Originally Posted by Hammock Parties (Post 15745363)
About to go HAM on some Dune stuff.

Butlerian Jihad, Machine Crusade, whatever the third book is called, and Paul of Dune.

The prequels get panned quite a bit, but I enjoyed them. Granted it's been a long time since I read any of them.

Barret 07-19-2021 09:48 AM

Don't know if this has been mentioned but

Armor - John Steakley

Also I heard a rumor they are making a film about "Foundation" from Asimov

BleedingRed 07-19-2021 10:43 AM

Old Mans War

https://i.gr-assets.com/images/S/com...882l/51964.jpg

lawrenceRaider 07-19-2021 10:47 AM

Quote:

Originally Posted by BleedingRed (Post 15746124)

I really enjoyed these.

Scalzi himself not so much.

BleedingRed 07-19-2021 11:34 AM

Quote:

Originally Posted by lawrenceRaider (Post 15746127)
I really enjoyed these.

Scalzi himself not so much.

I love guardians of the galaxy.... James Gunn not so much.

Graystoke 07-19-2021 11:53 AM

Quote:

Originally Posted by Bowser (Post 15745367)
It's been decades since I've read any Dune. With the movie coming out, I should at least brush up on it before it gets here.

No kidding. I read Dune, Dune Messiah and Children of Dune but that was years ago.
When is the movie officially out?

edit-I see scheduled release date of Oct 2021. Hope they don't **** it up like last time.

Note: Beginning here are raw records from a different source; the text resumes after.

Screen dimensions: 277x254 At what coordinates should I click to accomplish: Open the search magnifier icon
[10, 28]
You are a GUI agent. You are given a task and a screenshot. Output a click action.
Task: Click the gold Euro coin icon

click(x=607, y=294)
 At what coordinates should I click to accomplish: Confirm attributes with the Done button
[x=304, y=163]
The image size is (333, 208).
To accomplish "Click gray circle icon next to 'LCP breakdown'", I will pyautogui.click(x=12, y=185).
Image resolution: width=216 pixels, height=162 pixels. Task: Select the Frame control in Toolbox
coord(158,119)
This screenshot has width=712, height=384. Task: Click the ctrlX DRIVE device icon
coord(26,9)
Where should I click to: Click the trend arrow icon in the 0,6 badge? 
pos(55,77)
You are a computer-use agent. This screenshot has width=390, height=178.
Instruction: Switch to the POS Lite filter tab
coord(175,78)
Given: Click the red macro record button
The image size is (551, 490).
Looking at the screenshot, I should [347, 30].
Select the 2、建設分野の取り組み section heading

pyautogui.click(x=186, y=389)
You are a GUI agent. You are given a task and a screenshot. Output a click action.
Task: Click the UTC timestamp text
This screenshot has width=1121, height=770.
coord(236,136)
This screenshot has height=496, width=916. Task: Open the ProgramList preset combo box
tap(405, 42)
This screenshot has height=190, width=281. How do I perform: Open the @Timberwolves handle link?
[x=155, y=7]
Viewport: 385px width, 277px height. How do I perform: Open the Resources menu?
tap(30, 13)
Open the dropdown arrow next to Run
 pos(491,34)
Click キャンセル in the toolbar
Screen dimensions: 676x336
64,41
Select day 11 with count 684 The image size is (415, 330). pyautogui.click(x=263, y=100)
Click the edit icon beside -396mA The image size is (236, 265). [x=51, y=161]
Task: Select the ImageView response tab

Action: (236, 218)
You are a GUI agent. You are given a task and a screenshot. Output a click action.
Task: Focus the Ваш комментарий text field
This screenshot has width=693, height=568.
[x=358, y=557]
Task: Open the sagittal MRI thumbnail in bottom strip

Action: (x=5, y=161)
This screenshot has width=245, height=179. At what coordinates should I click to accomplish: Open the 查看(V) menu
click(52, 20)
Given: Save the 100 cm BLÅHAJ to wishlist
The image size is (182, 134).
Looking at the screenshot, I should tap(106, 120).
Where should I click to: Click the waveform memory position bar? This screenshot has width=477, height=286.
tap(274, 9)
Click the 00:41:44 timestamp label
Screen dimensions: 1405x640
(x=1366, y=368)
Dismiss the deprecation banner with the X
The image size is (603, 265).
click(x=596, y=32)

Mennonite 07-19-2021 03:15 PM

Dune is a great story poorly written. I remember reading it and then, years later, describing the plot to someone and thinking "This actually sounds awesome - why the heck didn't I love this?". So I reread it and remembered why.

Mennonite 07-20-2021 10:49 AM

I'm trying to remember the name of a story I read or heard a few years ago. It was about a group of refugees from a war-torn and polluted Earth who escape to Mars only to find that Mars was also in ruins. The twist was that mankind is actually descended from Martians who had fled their home planet after wrecking their environment.

Ring any bells? It may have been an old radio program eepisode.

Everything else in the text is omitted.